■ PASSAGE TO READ ■
# Come Dine With Me



## ☼♥ Minxy ♥☼ © (Jan 13, 2005)

....am I the only one who really enjoys this...come on, sure I'm not alone !

I even sky+ it so I don't miss any   I think the guy who does the voiceover/narrative is very amusing....love a bit of sarcasm  

Not sure I'd ever want to go on it though !  Does anyone else watch it........in fact, has anyone ever been on it ?

N xx


----------



## brownowl23 (Jan 3, 2006)

I love come dine with me and I would loveto be on it.


----------



## Stars* (Sep 27, 2007)

I love CDWM!!

I applied to go on it, go through to the finals, but that was it, the new series came on and i have to say Im welll better cooks than what they were!!! 

Lisa xx


----------



## weeza82 (Dec 14, 2007)

OMGosh, I love COme Dine with Me sooooooo much! (Although wasn't keen when they changed the format to 4 participants in a 1 hour show    ) but I love the daily half hour version! 

I am always planning my menus for it, but would I actually go on it? No way Nelly


----------



## ♥MillyMax♥ (Nov 21, 2005)

Oh I love this prog, missed it so much whilst living in Geneva too as we culdn't get channel 4!  And although I'm a pretty confident cook don't think I'd like to take part  

Did anyone see the recent celeb one Was really funny especially Peter Stringfellow  

Jx


----------



## Siobhan1 (Jun 24, 2004)

x Jennie x said:


> Oh I love this prog, missed it so much whilst living in Geneva too as we culdn't get channel 4! And although I'm a pretty confident cook don't think I'd like to take part
> 
> Did anyone see the recent celeb one Was really funny especially Peter Stringfellow
> 
> Jx


& Lee from Blue pronouncing the 'TH' in thyme. The narrator guy really made me laugh then!


----------



## wouldloveababycat (Mar 21, 2004)

I love it too shame its not on later cos its so funny..I love the commentary   and there is always one who is a complete character and either falls asleep or does something equally daft or is a complete ***** ..Love it !!

Cat x


----------



## Shabba (Nov 18, 2006)

I like it when someone gets a bit drunk on the wine, and then sits in the taxi giving the scores   there was a bloke on not long ago who made me laugh, i dont think he cared less about what he was eating   just having a drink !


----------



## ☼♥ Minxy ♥☼ © (Jan 13, 2005)

Glad to see I'm not the only one who loves it ! 

Don't tell me about the celeb one from other night (with Peter Stringfellow and Lee whatever his name is)....I've sky +'d it and have yet to watch it !

oooo, if I'd had that Asian woman who turned her nose up at everything and didn't even try to join in the conversation I would've said something to her....just thought she was so rude...I mean, why go on something like that if you don't even wanna try and get on with the others ?!  I'm so glad that she had joint 1st and didn't win it out right.....

....and yep, the woman who scored low so she could "win" and they told her she had to re-do all her marks  

There's certainly some characters on there.


----------



## Shabba (Nov 18, 2006)

I saw the Asian woman too, how many bangles did she have    
Everything she cooked was hot hot hot !!!! How annoying when you cook for someone and they dont even pretend to eat some of it


----------



## reikilisa (Jun 14, 2005)

■ COLLECTED MATERIAL ■
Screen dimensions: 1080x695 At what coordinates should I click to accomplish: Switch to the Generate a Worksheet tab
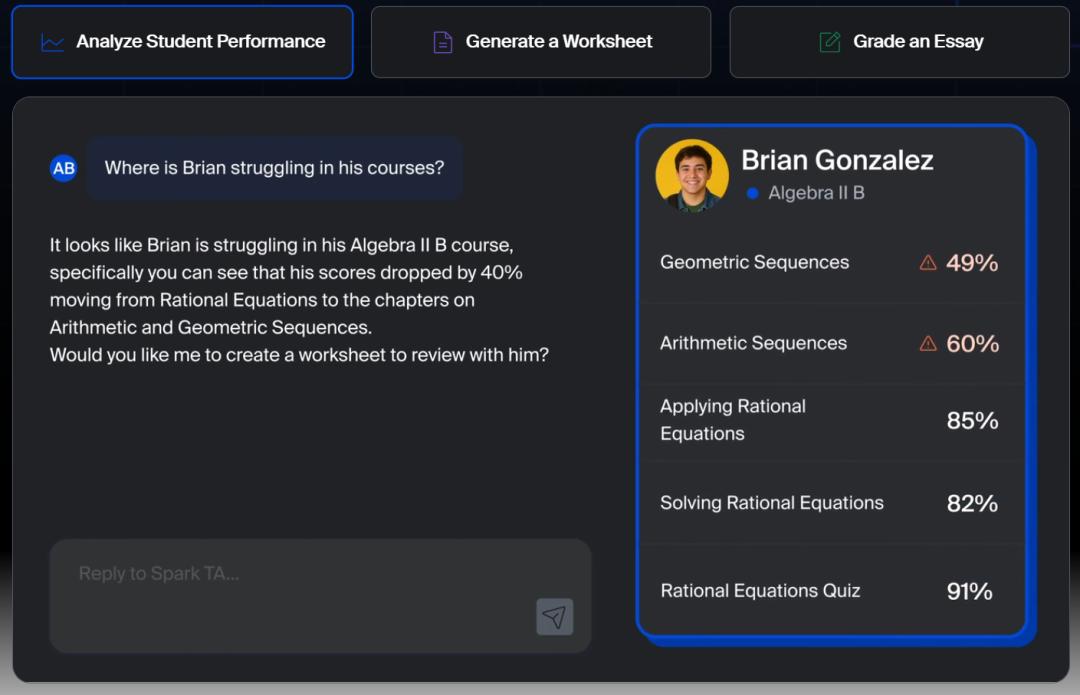click(541, 42)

■ SHORT EXERCISE ■
According to the Come Dine With Me thread, which channel could the poster living in Geneva not get?

■ EXERCISE SOLUTION ■
Channel 4.